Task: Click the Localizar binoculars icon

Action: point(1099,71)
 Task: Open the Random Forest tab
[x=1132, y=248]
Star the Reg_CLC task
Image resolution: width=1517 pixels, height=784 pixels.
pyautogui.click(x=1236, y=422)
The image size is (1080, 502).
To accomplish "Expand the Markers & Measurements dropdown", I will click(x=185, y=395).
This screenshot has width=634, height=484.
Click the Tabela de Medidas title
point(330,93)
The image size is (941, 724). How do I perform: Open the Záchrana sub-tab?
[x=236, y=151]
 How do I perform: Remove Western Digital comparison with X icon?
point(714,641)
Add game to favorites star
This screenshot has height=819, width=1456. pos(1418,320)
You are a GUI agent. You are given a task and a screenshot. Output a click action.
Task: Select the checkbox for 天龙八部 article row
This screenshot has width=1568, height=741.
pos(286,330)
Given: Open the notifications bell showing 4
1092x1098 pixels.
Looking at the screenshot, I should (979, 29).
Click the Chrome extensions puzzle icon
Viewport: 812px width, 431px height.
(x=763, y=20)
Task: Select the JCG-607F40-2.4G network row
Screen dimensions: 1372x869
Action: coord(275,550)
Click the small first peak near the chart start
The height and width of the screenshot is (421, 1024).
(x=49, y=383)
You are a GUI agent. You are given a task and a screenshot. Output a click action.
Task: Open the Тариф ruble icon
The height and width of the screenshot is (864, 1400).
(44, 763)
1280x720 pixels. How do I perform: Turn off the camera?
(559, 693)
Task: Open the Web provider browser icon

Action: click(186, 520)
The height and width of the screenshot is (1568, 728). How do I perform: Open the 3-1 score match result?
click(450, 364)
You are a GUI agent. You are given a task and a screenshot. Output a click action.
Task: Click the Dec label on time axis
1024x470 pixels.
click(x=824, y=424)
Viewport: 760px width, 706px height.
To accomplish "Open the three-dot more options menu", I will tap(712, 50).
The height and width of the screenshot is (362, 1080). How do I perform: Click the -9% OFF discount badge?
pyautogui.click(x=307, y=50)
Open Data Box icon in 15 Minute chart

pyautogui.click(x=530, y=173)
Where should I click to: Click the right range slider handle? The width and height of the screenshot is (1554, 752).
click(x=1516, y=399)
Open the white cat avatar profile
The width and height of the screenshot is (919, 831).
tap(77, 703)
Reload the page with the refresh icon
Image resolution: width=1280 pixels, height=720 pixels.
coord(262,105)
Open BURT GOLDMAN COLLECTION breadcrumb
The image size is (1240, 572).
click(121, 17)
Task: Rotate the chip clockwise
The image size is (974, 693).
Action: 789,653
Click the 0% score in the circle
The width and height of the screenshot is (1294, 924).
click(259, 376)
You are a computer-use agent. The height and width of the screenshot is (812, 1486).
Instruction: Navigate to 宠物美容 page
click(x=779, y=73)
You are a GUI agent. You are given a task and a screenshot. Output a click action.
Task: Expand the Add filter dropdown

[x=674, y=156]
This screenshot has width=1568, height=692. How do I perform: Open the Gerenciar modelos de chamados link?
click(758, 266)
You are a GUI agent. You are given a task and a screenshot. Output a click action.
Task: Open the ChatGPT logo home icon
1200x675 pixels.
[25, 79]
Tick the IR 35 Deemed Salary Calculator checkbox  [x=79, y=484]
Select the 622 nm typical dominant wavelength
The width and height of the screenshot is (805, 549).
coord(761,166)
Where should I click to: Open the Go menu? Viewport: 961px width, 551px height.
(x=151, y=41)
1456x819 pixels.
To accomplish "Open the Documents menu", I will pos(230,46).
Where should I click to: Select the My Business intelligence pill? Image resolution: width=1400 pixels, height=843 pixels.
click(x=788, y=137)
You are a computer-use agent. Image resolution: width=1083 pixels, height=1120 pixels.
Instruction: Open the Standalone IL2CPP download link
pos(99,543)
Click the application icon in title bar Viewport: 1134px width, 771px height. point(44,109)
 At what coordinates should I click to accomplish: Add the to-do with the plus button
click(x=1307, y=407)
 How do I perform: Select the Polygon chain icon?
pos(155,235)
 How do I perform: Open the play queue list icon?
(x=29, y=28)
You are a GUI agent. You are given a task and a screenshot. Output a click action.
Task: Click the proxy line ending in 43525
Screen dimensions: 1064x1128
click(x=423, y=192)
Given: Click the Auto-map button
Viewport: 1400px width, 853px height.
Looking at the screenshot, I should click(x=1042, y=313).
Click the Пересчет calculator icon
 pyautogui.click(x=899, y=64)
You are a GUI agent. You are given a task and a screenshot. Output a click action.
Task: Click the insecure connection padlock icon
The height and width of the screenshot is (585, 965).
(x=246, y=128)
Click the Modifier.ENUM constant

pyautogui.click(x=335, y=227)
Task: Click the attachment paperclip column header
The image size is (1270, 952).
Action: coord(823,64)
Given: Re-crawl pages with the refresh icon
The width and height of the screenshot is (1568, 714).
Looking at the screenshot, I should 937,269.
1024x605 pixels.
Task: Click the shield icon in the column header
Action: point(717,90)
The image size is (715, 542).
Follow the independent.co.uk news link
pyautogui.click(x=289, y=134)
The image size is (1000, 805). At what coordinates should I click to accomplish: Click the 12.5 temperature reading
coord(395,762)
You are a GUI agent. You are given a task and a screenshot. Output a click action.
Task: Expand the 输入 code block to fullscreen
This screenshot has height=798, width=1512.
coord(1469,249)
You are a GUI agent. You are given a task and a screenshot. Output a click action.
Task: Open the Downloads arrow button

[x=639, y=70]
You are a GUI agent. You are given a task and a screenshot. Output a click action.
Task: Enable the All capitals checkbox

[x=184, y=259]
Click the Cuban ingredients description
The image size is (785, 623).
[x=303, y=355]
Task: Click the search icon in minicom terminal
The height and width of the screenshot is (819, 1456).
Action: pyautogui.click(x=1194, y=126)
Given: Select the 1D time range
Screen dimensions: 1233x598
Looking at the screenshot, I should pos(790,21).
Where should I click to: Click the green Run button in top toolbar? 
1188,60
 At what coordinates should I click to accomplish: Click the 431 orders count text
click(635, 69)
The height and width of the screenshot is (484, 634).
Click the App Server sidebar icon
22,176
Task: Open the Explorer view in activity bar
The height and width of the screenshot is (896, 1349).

Problem description
Rewrite every line of the data above as a numbered list, leaving out the blank lines.

Response below
1. Task: Click the Localizar binoculars icon
2. Action: point(1099,71)
3.  Task: Open the Random Forest tab
4. [x=1132, y=248]
5. Star the Reg_CLC task
6. Image resolution: width=1517 pixels, height=784 pixels.
7. pyautogui.click(x=1236, y=422)
8. The image size is (1080, 502).
9. To accomplish "Expand the Markers & Measurements dropdown", I will click(x=185, y=395).
10. This screenshot has width=634, height=484.
11. Click the Tabela de Medidas title
12. point(330,93)
13. The image size is (941, 724). How do I perform: Open the Záchrana sub-tab?
14. [x=236, y=151]
15.  How do I perform: Remove Western Digital comparison with X icon?
16. point(714,641)
17. Add game to favorites star
18. This screenshot has height=819, width=1456. pos(1418,320)
19. You are a GUI agent. You are given a task and a screenshot. Output a click action.
20. Task: Select the checkbox for 天龙八部 article row
21. This screenshot has width=1568, height=741.
22. pos(286,330)
23. Given: Open the notifications bell showing 4
24. 1092x1098 pixels.
25. Looking at the screenshot, I should (979, 29).
26. Click the Chrome extensions puzzle icon
27. Viewport: 812px width, 431px height.
28. (x=763, y=20)
29. Task: Select the JCG-607F40-2.4G network row
30. Screen dimensions: 1372x869
31. Action: coord(275,550)
32. Click the small first peak near the chart start
33. The height and width of the screenshot is (421, 1024).
34. (x=49, y=383)
35. You are a GUI agent. You are given a task and a screenshot. Output a click action.
36. Task: Open the Тариф ruble icon
37. The height and width of the screenshot is (864, 1400).
38. (44, 763)
39. 1280x720 pixels. How do I perform: Turn off the camera?
40. (559, 693)
41. Task: Open the Web provider browser icon
42. Action: click(186, 520)
43. The height and width of the screenshot is (1568, 728). How do I perform: Open the 3-1 score match result?
44. click(450, 364)
45. You are a GUI agent. You are given a task and a screenshot. Output a click action.
46. Task: Click the Dec label on time axis
47. 1024x470 pixels.
48. click(x=824, y=424)
49. Viewport: 760px width, 706px height.
50. To accomplish "Open the three-dot more options menu", I will tap(712, 50).
51. The height and width of the screenshot is (362, 1080). How do I perform: Click the -9% OFF discount badge?
52. pyautogui.click(x=307, y=50)
53. Open Data Box icon in 15 Minute chart
54. pyautogui.click(x=530, y=173)
55. Where should I click to: Click the right range slider handle? The width and height of the screenshot is (1554, 752).
56. click(x=1516, y=399)
57. Open the white cat avatar profile
58. The width and height of the screenshot is (919, 831).
59. tap(77, 703)
60. Reload the page with the refresh icon
61. Image resolution: width=1280 pixels, height=720 pixels.
62. coord(262,105)
63. Open BURT GOLDMAN COLLECTION breadcrumb
64. The image size is (1240, 572).
65. click(121, 17)
66. Task: Rotate the chip clockwise
67. The image size is (974, 693).
68. Action: 789,653
69. Click the 0% score in the circle
70. The width and height of the screenshot is (1294, 924).
71. click(259, 376)
72. You are a computer-use agent. The height and width of the screenshot is (812, 1486).
73. Instruction: Navigate to 宠物美容 page
74. click(x=779, y=73)
75. You are a GUI agent. You are given a task and a screenshot. Output a click action.
76. Task: Expand the Add filter dropdown
77. [x=674, y=156]
78. This screenshot has width=1568, height=692. How do I perform: Open the Gerenciar modelos de chamados link?
79. click(758, 266)
80. You are a GUI agent. You are given a task and a screenshot. Output a click action.
81. Task: Open the ChatGPT logo home icon
82. 1200x675 pixels.
83. [25, 79]
84. Tick the IR 35 Deemed Salary Calculator checkbox  [x=79, y=484]
85. Select the 622 nm typical dominant wavelength
86. The width and height of the screenshot is (805, 549).
87. coord(761,166)
88. Where should I click to: Open the Go menu? Viewport: 961px width, 551px height.
89. (x=151, y=41)
90. 1456x819 pixels.
91. To accomplish "Open the Documents menu", I will pos(230,46).
92. Where should I click to: Select the My Business intelligence pill? Image resolution: width=1400 pixels, height=843 pixels.
93. click(x=788, y=137)
94. You are a computer-use agent. Image resolution: width=1083 pixels, height=1120 pixels.
95. Instruction: Open the Standalone IL2CPP download link
96. pos(99,543)
97. Click the application icon in title bar Viewport: 1134px width, 771px height. point(44,109)
98.  At what coordinates should I click to accomplish: Add the to-do with the plus button
99. click(x=1307, y=407)
100.  How do I perform: Select the Polygon chain icon?
101. pos(155,235)
102.  How do I perform: Open the play queue list icon?
103. (x=29, y=28)
104. You are a GUI agent. You are given a task and a screenshot. Output a click action.
105. Task: Click the proxy line ending in 43525
106. Screen dimensions: 1064x1128
107. click(x=423, y=192)
108. Given: Click the Auto-map button
109. Viewport: 1400px width, 853px height.
110. Looking at the screenshot, I should click(x=1042, y=313).
111. Click the Пересчет calculator icon
112.  pyautogui.click(x=899, y=64)
113. You are a GUI agent. You are given a task and a screenshot. Output a click action.
114. Task: Click the insecure connection padlock icon
115. The height and width of the screenshot is (585, 965).
116. (x=246, y=128)
117. Click the Modifier.ENUM constant
118. pyautogui.click(x=335, y=227)
119. Task: Click the attachment paperclip column header
120. The image size is (1270, 952).
121. Action: coord(823,64)
122. Given: Re-crawl pages with the refresh icon
123. The width and height of the screenshot is (1568, 714).
124. Looking at the screenshot, I should 937,269.
125. 1024x605 pixels.
126. Task: Click the shield icon in the column header
127. Action: point(717,90)
128. The image size is (715, 542).
129. Follow the independent.co.uk news link
130. pyautogui.click(x=289, y=134)
131. The image size is (1000, 805). At what coordinates should I click to accomplish: Click the 12.5 temperature reading
132. coord(395,762)
133. You are a GUI agent. You are given a task and a screenshot. Output a click action.
134. Task: Expand the 输入 code block to fullscreen
135. This screenshot has height=798, width=1512.
136. coord(1469,249)
137. You are a GUI agent. You are given a task and a screenshot. Output a click action.
138. Task: Open the Downloads arrow button
139. [x=639, y=70]
140. You are a GUI agent. You are given a task and a screenshot. Output a click action.
141. Task: Enable the All capitals checkbox
142. [x=184, y=259]
143. Click the Cuban ingredients description
144. The image size is (785, 623).
145. [x=303, y=355]
146. Task: Click the search icon in minicom terminal
147. The height and width of the screenshot is (819, 1456).
148. Action: pyautogui.click(x=1194, y=126)
149. Given: Select the 1D time range
150. Screen dimensions: 1233x598
151. Looking at the screenshot, I should pos(790,21).
152. Where should I click to: Click the green Run button in top toolbar? 
153. 1188,60
154.  At what coordinates should I click to accomplish: Click the 431 orders count text
155. click(635, 69)
156. The height and width of the screenshot is (484, 634).
157. Click the App Server sidebar icon
158. 22,176
159. Task: Open the Explorer view in activity bar
160. The height and width of the screenshot is (896, 1349).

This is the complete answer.